Requisito 1: Traduza para inglês esta frase do texto sobre a visita ao lar: «Os Lares combatem a solidão, mas avivam as Saudades do convívio fraterno da família.»
Requisito 2: Dê seguimento ao texto sobre a visita ao lar, começando logo após a última frase apresentada.

Texto selecionado:
Blogue iniciado pela autora, Clarisse Barata Sanches, a exímia poetisa de Góis, falecida a 25 de dezembro de 2018. Que permaneça intacto em sua homenagem.

À BEIRA DO RIO CEIRA

Blogue iniciado pela autora, Clarisse Barata Sanches, a exímia poetisa de Góis, falecida a 25 de dezembro de 2018. Que permaneça intacto em sua homenagem.

VISITA AO LAR

23.09.09, canticosdabeira

MURMÚRIOS DO CEIRA

 

XV

 

VISITA AO LAR

 

Os Lares combatem a solidão, mas avivam as Saudades do convívio fraterno da família. C.B.S.

 

 

Numa tarde de sol, no dia de Ano Novo, subia eu as escadarias do Lar de idosos, pois decidira ir ver a Arlete, uma Amiga de infância que ali se encontrava. Pena é que a estrada não seja de mais fácil acesso para as pessoas, em dificuldade, se poderem movimentar melhor.

 

No entanto, desfruta-se dali um panorama maravilhoso! A montanha rendilhada de árvores, abraça ternamente o Céu e a verdura dos campos, marchetada de vermelho e branco, deixa ver ao longe o casario moderno dos arrabaldes da vila.

 

O entrar no Edifício, de estilo actual, engalanado de “rosas de todo o ano” e canteiros de violetas a perfumarem o ambiente, deparei na sala com cerca de vinte rostos: mais femininos que masculinos – apáticos, silenciosos e tristes: alguns até comoventes, devido aos seus estados de imobilidade sofredora. Entre estes, uma senhora com cegueira total e uma anãzinha que caminhava na sala com a ajuda de um andarilho. Notei com desagrado, que poucos idosos tinham visitas. Uma insensibilidade imperdoável dos tempos que correm.

Registos extraídos:
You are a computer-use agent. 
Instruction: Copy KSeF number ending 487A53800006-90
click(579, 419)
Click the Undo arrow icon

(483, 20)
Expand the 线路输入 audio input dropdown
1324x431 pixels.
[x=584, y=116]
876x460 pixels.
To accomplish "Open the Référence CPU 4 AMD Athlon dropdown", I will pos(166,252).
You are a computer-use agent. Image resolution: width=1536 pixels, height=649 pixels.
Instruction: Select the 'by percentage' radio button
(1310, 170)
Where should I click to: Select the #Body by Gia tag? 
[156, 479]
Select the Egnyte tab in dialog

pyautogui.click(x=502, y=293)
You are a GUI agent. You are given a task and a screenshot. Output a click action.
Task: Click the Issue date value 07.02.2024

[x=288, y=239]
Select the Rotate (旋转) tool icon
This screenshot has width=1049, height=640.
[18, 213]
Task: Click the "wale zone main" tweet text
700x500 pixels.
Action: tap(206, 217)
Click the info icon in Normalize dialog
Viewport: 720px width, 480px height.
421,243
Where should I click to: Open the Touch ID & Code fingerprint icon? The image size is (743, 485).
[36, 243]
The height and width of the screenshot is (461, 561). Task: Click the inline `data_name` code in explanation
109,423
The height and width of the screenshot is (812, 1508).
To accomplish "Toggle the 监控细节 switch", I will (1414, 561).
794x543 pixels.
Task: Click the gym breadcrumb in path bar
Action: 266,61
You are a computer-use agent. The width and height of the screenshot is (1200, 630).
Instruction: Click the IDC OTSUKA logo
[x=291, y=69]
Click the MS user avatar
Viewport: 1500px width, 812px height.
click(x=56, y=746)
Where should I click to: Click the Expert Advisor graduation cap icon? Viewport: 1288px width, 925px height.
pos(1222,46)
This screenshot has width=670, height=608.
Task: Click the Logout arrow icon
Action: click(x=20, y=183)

Resultado do exercício 1: Nursing homes fight loneliness, but they rekindle the longing for the fraternal companionship of family.

Resultado do exercício 2:
Após os cumprimentos sentei-me ao lado da minha amiga, tendo a ocasião de escutar um diálogo curioso entre mãe e filha, esta de visita a sua mãe, naturalmente.

A Susana, coitada, já quase não reconhecia a filha – que lhe dizia: - sou a Maria da Graça!

- Também tinha uma filha com esse nome, mas ela já há muito tempo que não me visita…

- Sou, eu, mãe – dizia a Maria da Graça.

- Ai, és?! Como estás diferente! És, então, a Maria da Graça – respondeu a mãe, admirada!

 

- Oh, mãe, ainda cá estive pela Páscoa, não se recorda? Sabe, temos a vida radicada em Lisboa; depois, com as filhas a estudar, torna-se difícil passar mais vezes por aqui. O seu genro, também, raramente vai a Mangualde ver os pais. Pelos seus anos, costumo telefonar para saber de si, e a senhora Directora está avisada para, no caso de uma fatalidade, nos comunicar o facto. Que mais queria? A mãe tem de compreender a nossa situação.

 

 

- Está bem, Maria da Graça. Permita o Senhor que as tuas filhas te dediquem mais estima e te confortem melhor quando um dia chegares à minha idade, Vieste colocar-me aqui, como sendo um estorvo na casa, que nos custou muito a ganhar... e ainda uma mercadoria qualquer que se arruma no sótão. Eu sei que os idosos hoje, são um fardo pesado que poucos desejam acarretar com ele… mas “moeda cara”, que muitos hão-se receber de troco…

Mudando de assusto, diz-me:

Como estão as minhas netas? A Teresinha deve estar uma senhora! Muito gostaria de vê-las!

- Estou admirada, mãe, como está hoje de memória!

- É verdade. Tenho passado mal de saúde e de raciocínio, mas hoje rejuvenesci; parece um milagre ou melhor: - uma prenda do Menino Jesus! Fala-me, pois, das minhas netas:

 

- A Sara Luísa fez doze anos no dia 20 de Julho. Está muito gira! A Teresinha, com dezassete, cresceu bastante e já namora. Gostaria de traze-las comigo, mas quiseram ficar em Pombal em casa de umas amigas; elas gostam muito de praias, mas para o Verão vou entusiasmá-las a virem passar uns dias na terra. Nessa altura, a mãe, terá, então, o gosto de as ver.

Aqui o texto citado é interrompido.